Challenge 1
Reproduce word for word the passage of the Summerland review between "Summerland by Hannu" and "the full version.", inclusive.
Challenge 2
Extend the Summerland review, picking up directly after its final sentence.

Summerland by Hannu Rajaniemi
Posted in Reading Reviewed, Science Fiction at 19:15 on 19 May 2019
Gollancz, 2018, 328 p.
I had scheduled this post to appear when I was away but for some reason only the title appeared. I’ve now binned that one. Here’s the full version.

Rajaniemi’s first few novels were fairly dense narratives where not much concession by way of information dumping was made to the reader who in consequence was forced to do a bit of work in following their stories. As an approach this had its merits, as the rich, layered depths revealed themselves slowly and made for a more enriching read. By contrast Summerland has a more common narrative structure with no corresponding demands on the reader beyond suspension of disbelief. Given its timeline it could be classified as an Altered History but the milieu it depicts is really not one for which that description could fully apply being more sui generis.
Sometime towards the turn of the nineteenth and twentieth centuries radio experiments led to contact with the world of the dead. Now a whole system of communications – via ectophone and ectomail – exists between the realms, the Queen rules from what is called Summerland, the Great War was won with the aid of ghastly apparitions like the ectotank, but still a kind of cold war exists between Great Britain and the USSR. Transition between the realms (ie death) is mediated via Tickets which provide a destination for a departed soul. Without a Ticket a dead person is subject to Fading as their soul evaporates away. This will also happen even to those who had a Ticket unless sufficient suffusions of a substance known as vim occur.
The book is set over several months in late 1938 and January 1939. There is no Nazi threat but renegade from the USSR and its own Summerland god engine, Iosef Dzhugashvili, is fomenting trouble in Spain.
Rachel White is an operative of the British security services entrusted with the protection of a Soviet defector. After telling her of the existence of a mole called Peter Bloom, he blows his brains out. Her report of this revelation to her superior is greeted with dismissal, her gender being seen as making her an obvious target for an attempt to foment suspicion and distrust. Bloom, is, however, known to be close to the Prime Minister, Herbert Blanco West (whose mere name is enough to trigger associations in the reader even before we learn of his past as a draper’s apprentice who had dreams of Martian invasions and invisible men.) Similarly Rajaniemi has a bit of fun in slotting in the likes of Guy Burgess, Kim Philby and Anthony Blunt as minor characters in his tale.
The plot then consists of the usual kind of spy story albeit complicated with interferences from the spirit realm whose denizens can take over bodies in the “live” world on a kind of hire basis but also monitor the emotions of the undead, thus making it difficult to lie to them. The tale is however – unusually for a spy story – told from the viewpoint of the spy, Bloom, as well as the would-be spycatcher, Rachel.

(Target pointing data)
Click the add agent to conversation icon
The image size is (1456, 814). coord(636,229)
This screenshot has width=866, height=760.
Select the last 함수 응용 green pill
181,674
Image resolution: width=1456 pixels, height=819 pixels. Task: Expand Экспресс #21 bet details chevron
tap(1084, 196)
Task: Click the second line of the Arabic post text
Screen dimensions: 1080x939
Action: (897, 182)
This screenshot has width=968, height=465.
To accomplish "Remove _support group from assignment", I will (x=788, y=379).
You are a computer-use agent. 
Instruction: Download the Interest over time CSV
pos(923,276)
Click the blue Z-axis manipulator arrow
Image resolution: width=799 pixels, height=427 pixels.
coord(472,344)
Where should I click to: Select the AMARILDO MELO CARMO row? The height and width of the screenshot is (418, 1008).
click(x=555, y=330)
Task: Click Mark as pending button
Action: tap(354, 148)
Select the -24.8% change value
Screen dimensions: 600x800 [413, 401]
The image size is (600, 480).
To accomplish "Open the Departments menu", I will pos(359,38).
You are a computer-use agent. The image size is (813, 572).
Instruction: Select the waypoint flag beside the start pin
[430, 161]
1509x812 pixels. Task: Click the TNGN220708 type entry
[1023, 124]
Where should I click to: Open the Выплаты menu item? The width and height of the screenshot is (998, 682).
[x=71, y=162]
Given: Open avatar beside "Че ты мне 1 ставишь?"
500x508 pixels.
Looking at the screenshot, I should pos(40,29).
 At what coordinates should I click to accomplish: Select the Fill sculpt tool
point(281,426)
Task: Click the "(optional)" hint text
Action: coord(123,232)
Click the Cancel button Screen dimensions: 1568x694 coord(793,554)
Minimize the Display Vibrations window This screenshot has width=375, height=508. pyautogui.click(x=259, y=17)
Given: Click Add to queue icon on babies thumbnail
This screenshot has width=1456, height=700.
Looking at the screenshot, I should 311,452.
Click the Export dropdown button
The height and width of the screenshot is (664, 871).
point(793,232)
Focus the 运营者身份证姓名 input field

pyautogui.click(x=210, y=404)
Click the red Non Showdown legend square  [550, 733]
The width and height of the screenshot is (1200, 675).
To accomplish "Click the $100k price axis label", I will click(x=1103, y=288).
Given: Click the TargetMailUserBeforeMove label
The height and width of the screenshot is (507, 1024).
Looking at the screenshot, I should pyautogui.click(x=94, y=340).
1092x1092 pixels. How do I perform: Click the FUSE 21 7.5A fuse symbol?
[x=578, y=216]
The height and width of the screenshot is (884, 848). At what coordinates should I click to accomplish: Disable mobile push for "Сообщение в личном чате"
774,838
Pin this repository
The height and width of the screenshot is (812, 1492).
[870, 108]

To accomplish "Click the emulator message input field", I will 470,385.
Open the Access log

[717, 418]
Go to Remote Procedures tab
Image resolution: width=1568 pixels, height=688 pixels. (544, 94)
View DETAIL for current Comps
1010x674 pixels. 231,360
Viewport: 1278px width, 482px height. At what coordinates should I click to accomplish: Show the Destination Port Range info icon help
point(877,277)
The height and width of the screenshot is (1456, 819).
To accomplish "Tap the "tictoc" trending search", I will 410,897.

Task response 1
Summerland by Hannu Rajaniemi
Posted in Reading Reviewed, Science Fiction at 19:15 on 19 May 2019
Gollancz, 2018, 328 p.
I had scheduled this post to appear when I was away but for some reason only the title appeared. I’ve now binned that one. Here’s the full version.

Task response 2
The existence in the realm of the dead of shadowy entities called Cullers who will leap on any detected activity in the zone and pounce to ensure its inhabitants will Fade is not made much of in Summerland whose text is mainly Earth-bound and taken up with White’s efforts to prove Bloom is a spy. There is slightly more to Rajaniemi’s story than this but its appeal lies in the idea of a parallel world of the dead and its ability to interact with the ‘real’ world rather than the plot it contains.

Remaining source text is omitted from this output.